MGT plans to subcontract a substantial share of the work to four firms, including two Black-owned firms from the Richmond area, Transformation Consulting LLC, led by founder Lee Brazzell, and Philip Reese LLC, led by co-founders Joeffrey Trimmingham and Paitra Russell.

Greensboro Staffing, a minority-owned North Carolina firm, and Texas-based Customer Research International round out MGT’s team. The company already has started the work, the Free Press has been told.

Mr. Bowers is skeptical that the study will lead to much change and would prefer the money for the study be spent on preparing and training residents at the low end of the income scale to fill skilled jobs.

“The state has conducted disparity studies, but it has made little difference when it comes to how the state spends taxpayer dollars for purchases. Black-owned businesses still get less than 2 cents of every dollar the state spends,” he said.

Figures from the state Department of Small Business and Supplier Diversity back up Mr. Bowers’ assertion.

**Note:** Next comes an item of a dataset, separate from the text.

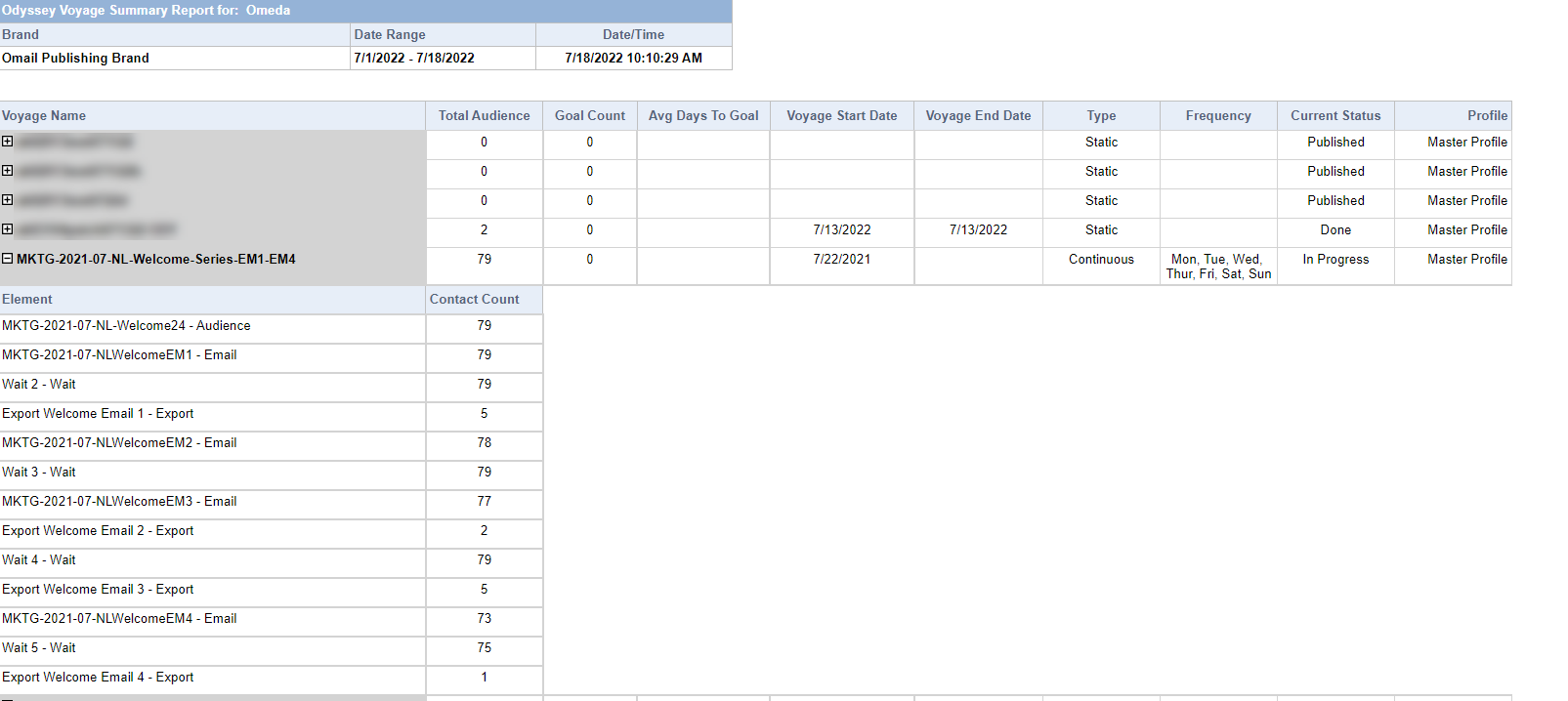Sort by Total Audience column header
The height and width of the screenshot is (701, 1568).
(x=484, y=115)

Despite efforts to boost spending with nonwhite companies that span five gubernatorial administrations, the department’s data show that minority businesses still gain just a tiny fraction of state procurement dollars.

In the 2020-21 fiscal year, the SBSD reported the state and its various agencies and arms spent $7.6 billion with private firms. Of that total, only $99 million was awarded to Black-owned businesses, or 1.3 percent. Separately, the state spent about $300 million that same year with Asian, Latino and other minority-owned firms, or around 4 percent.

Still, Patricia R. “Pat” Foster, director of the city’s Office of Minority Business Enterprise, regards this kind of detailed study as essential for progress, and she has pushed for several years to get the city to spend the money to get it done.

She has presented a variety of practical policy changes to City Council that she believes would advance the inclusion of minority businesses in city contracts, though none of the City Council members has sought to introduce ordinances to carry out her recommendations.

Ms. Foster believes the study’s results will provide the sturdy, factual basis for improving the city’s programs to support and promote minority business growth.